Review: The Mouse
Requirements: USB port, Mac OS 8.5.1 or Mac OS X 10.1.2
Without question, the most common complaint about Macs by people used to any other platform is the single-button mouse. That second mouse button is Windows users’ Corn Pops—they “gotta have” it. Of course, there’s a reason multi-button mice are enormously popular among Mac users, too. Apple’s Pro Mouse lacks that notorious second button and the scroll wheel that has become otherwise ubiquitous, so MacMice has stepped in with The Mouse to fill the market niche.

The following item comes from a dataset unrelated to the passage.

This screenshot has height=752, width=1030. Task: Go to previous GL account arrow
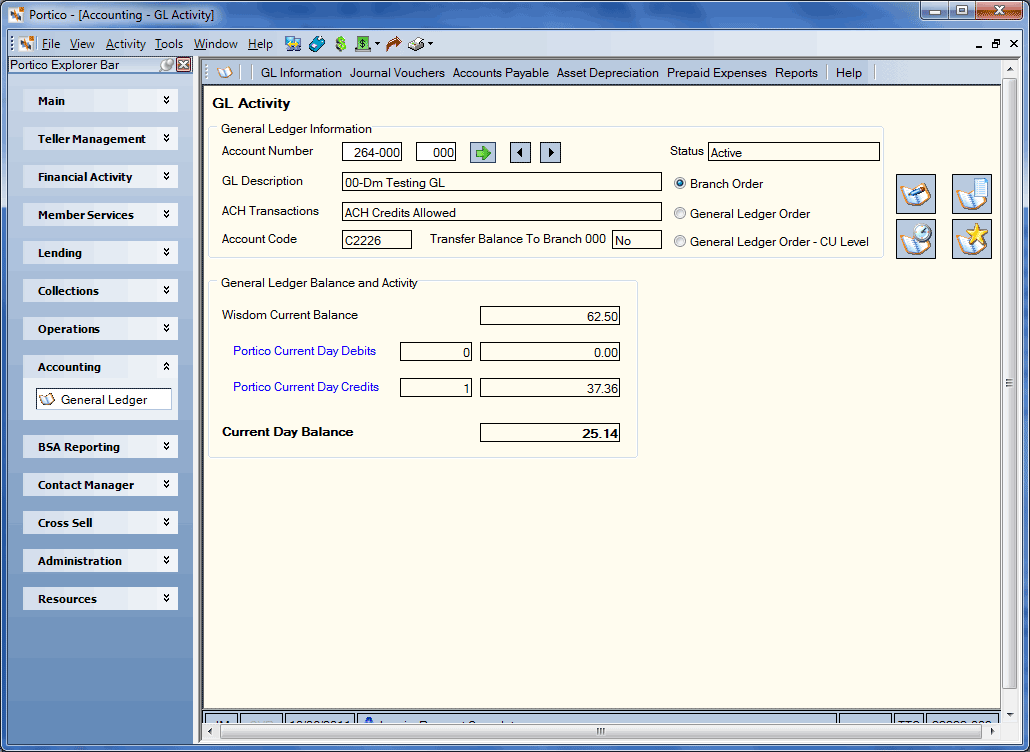pos(520,153)
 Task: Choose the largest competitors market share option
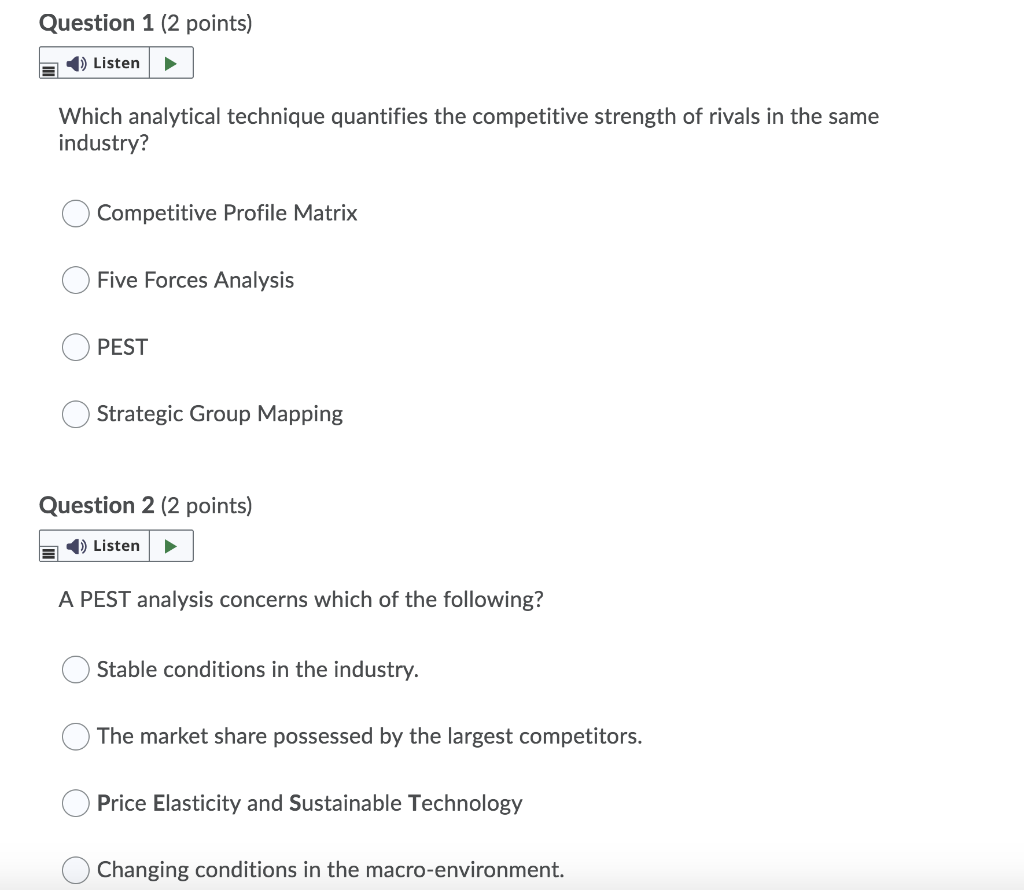pyautogui.click(x=75, y=736)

The Mouse is what Apple’s Pro Mouse would be if Apple ever made a two-button, scroll-wheel Pro Mouse. It is nearly identical in appearance to the white Pro Mouse, which is to say it’s quite classy-looking. The Mouse is split right down the middle from the “tail” to about the halfway point, with a button on either side of the slit and the scroll wheel aligned inside it. An optical sensor in the bottom provides a red halo very similar to that on the Pro Mouse.
This optical sensor is excellent, tracking reliably and with good precision on a wide variety of surfaces such as wood, metal, traditional mouse pads, and terrycloth bath towels (don’t ask). Scrolling is smooth as well, but the scroll wheel lacks the soft-clicking detent ring so common to other scroll-wheel mice. Whether or not you prefer the smooth style or the soft-click style is a matter of personal preference, though I believe that Apple would opt for smooth scrolling were they ever to make a scroll-wheel mouse.
The Mouse comes configured by default to use right-click as Control-click, a utilitarian behavior that most users probably won’t change. The MouseCommand software, which must be downloaded from the MacMice Web site, allows users to change the various settings, even swap the right and left buttons (useful for lefties). A word of caution: if you are running Panther and a version of the StuffIt Engine prior to 8.0.2, you will have problems installing the software. Updating to the latest version of StuffIt Expander will fix the problem, and MacMice is aware of this issue.
All that trouble to install the software would have felt like less of a disappointment if the software weren’t so…well, poorly designed. The first time the installed preference pane is launched, it requires one final mouse click to enable the driver (which the Read Me file warns will happen), but the text describing the procedure, which takes up the entire preference pane on first launch, doesn’t go away once the “Enable Driver” button is clicked. This otherwise harmless visual bug renders the preference pane virtually unusable until System Preferences is quit and re-launched, after which the bug never presented itself again.
The most potentially useful setting in the preference pane—the cursor acceleration controls—is hopelessly ineffectual. The old Kensington MouseWorks software was the gold standard for fine-grained mouse control, and the MouseCommand driver is but a shameful impostor. When cursor acceleration is enabled and the mouse is moved very slowly on a diagonal, the cursor very nearly follows a stair-step track. As slow tracking works fine with the acceleration turned off (or without the software installed at all), it appears that the fault lies with the developer of the software. This reviewer recommends you avoid the software entirely unless you’re left-handed or feel compelled to customize everything as much as possible. The Mouse works just fine without it.
The only real problem encountered with The Mouse was that its presence would often—maybe one-third to one-half of the time—prevent the screen on a 15" TiBook from going to sleep. Moving The Mouse briefly and then leaving the PowerBook idle allowed the screen to sleep normally.
If you love Apple’s mouse design but wish it had a second button and/or scroll wheel, The Mouse is the answer to your prayers. If all you need is a two-button/scroll-wheel optical mouse, there are less expensive and equally stylish alternatives, offered by companies with a less checkered past. (For details, read this issue’s iBreeze review.)